Graham Greene wrote The Potting Shed, a spiritual detective story, for John Gielgud who turned it down. He was an atheist and found it too morbid and gloomy and thought it was bound to fail in the West End. He only appeared in it after it had been a success in New York and then found that Redmond Phillips, who was cast as a priest who no longer believes in God, had, with just one scene, stolen all the notices.

A 14-year-old boy hangs himself in the potting shed. He is given up for dead. His uncle, a Roman Catholic priest, prays for him and he does a Lazarus. The boy’s family is not pleased. They are all atheists and they don’t believe in miracles. They reject boy and uncle.

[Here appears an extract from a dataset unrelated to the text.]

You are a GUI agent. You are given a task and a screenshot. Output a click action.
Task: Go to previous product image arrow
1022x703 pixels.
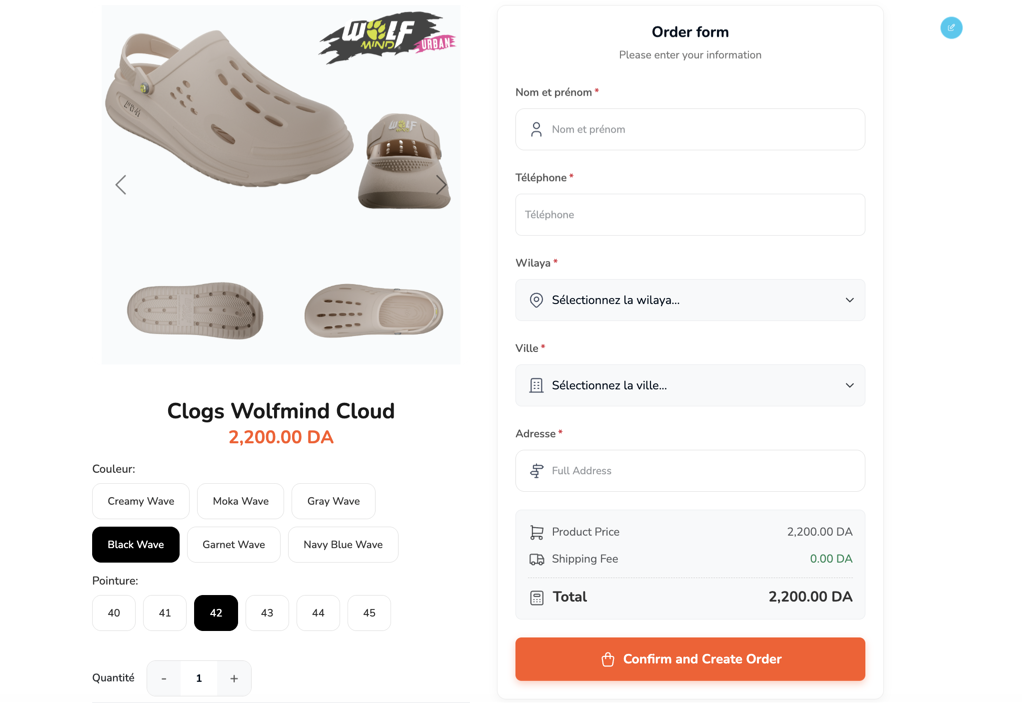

The best scene is the most controversial and the most revolting. It is when the boy thirty years later visits the priest who tells him the prayer he made over his dead body: "Let him live... I will give you anything... take away what I love most... take away my faith, but let him live."

It is just the sort of bargain the author of The End of Affair would come up with. Greene described himself as an agnostic Catholic. How very Graham Greene. Is a priest, who does not believe and just goes through the emotions, better than no priest at all?